__WORK TO BE COMPLETED__: Below are some entries. Reproduce them word for word.

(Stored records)

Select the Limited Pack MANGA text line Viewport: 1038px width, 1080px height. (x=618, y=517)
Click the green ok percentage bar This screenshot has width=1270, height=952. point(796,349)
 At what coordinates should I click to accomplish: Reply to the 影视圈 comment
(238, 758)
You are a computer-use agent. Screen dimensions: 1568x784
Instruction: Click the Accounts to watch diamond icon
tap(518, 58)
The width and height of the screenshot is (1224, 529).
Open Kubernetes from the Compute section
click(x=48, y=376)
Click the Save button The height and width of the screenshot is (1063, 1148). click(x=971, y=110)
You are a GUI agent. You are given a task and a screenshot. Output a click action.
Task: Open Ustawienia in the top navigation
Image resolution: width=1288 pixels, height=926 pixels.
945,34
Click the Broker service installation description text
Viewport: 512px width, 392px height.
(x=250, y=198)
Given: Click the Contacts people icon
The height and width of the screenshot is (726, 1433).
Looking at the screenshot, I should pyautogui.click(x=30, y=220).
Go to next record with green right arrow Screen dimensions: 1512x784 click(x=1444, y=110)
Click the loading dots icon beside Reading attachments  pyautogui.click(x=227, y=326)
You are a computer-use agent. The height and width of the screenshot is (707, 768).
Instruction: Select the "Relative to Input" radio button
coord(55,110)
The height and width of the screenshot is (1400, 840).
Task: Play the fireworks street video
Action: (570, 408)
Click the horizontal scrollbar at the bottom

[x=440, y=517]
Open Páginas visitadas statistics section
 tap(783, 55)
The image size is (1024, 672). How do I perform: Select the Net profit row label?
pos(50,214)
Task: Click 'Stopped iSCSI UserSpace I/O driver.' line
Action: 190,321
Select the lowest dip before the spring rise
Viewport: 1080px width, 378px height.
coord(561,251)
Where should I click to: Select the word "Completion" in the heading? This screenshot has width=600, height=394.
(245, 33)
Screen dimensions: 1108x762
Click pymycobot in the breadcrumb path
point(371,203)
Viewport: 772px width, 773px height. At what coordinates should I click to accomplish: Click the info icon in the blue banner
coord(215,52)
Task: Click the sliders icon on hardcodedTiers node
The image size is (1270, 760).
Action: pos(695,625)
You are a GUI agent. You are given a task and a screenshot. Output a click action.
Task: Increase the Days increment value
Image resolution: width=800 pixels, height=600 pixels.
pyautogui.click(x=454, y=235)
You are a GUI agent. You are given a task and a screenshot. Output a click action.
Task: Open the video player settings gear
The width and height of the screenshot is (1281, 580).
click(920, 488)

__RESULT OF THE EXERCISE__:
Select the Limited Pack MANGA text line Viewport: 1038px width, 1080px height. (x=618, y=517)
Click the green ok percentage bar This screenshot has width=1270, height=952. point(796,349)
 At what coordinates should I click to accomplish: Reply to the 影视圈 comment
(238, 758)
You are a computer-use agent. Screen dimensions: 1568x784
Instruction: Click the Accounts to watch diamond icon
tap(518, 58)
The width and height of the screenshot is (1224, 529).
Open Kubernetes from the Compute section
click(x=48, y=376)
Click the Save button The height and width of the screenshot is (1063, 1148). click(x=971, y=110)
You are a GUI agent. You are given a task and a screenshot. Output a click action.
Task: Open Ustawienia in the top navigation
Image resolution: width=1288 pixels, height=926 pixels.
945,34
Click the Broker service installation description text
Viewport: 512px width, 392px height.
(x=250, y=198)
Given: Click the Contacts people icon
The height and width of the screenshot is (726, 1433).
Looking at the screenshot, I should pyautogui.click(x=30, y=220).
Go to next record with green right arrow Screen dimensions: 1512x784 click(x=1444, y=110)
Click the loading dots icon beside Reading attachments  pyautogui.click(x=227, y=326)
You are a computer-use agent. The height and width of the screenshot is (707, 768).
Instruction: Select the "Relative to Input" radio button
coord(55,110)
The height and width of the screenshot is (1400, 840).
Task: Play the fireworks street video
Action: (570, 408)
Click the horizontal scrollbar at the bottom

[x=440, y=517]
Open Páginas visitadas statistics section
 tap(783, 55)
The image size is (1024, 672). How do I perform: Select the Net profit row label?
pos(50,214)
Task: Click 'Stopped iSCSI UserSpace I/O driver.' line
Action: 190,321
Select the lowest dip before the spring rise
Viewport: 1080px width, 378px height.
coord(561,251)
Where should I click to: Select the word "Completion" in the heading? This screenshot has width=600, height=394.
(245, 33)
Screen dimensions: 1108x762
Click pymycobot in the breadcrumb path
point(371,203)
Viewport: 772px width, 773px height. At what coordinates should I click to accomplish: Click the info icon in the blue banner
coord(215,52)
Task: Click the sliders icon on hardcodedTiers node
The image size is (1270, 760).
Action: pos(695,625)
You are a GUI agent. You are given a task and a screenshot. Output a click action.
Task: Increase the Days increment value
Image resolution: width=800 pixels, height=600 pixels.
pyautogui.click(x=454, y=235)
You are a GUI agent. You are given a task and a screenshot. Output a click action.
Task: Open the video player settings gear
The width and height of the screenshot is (1281, 580).
click(920, 488)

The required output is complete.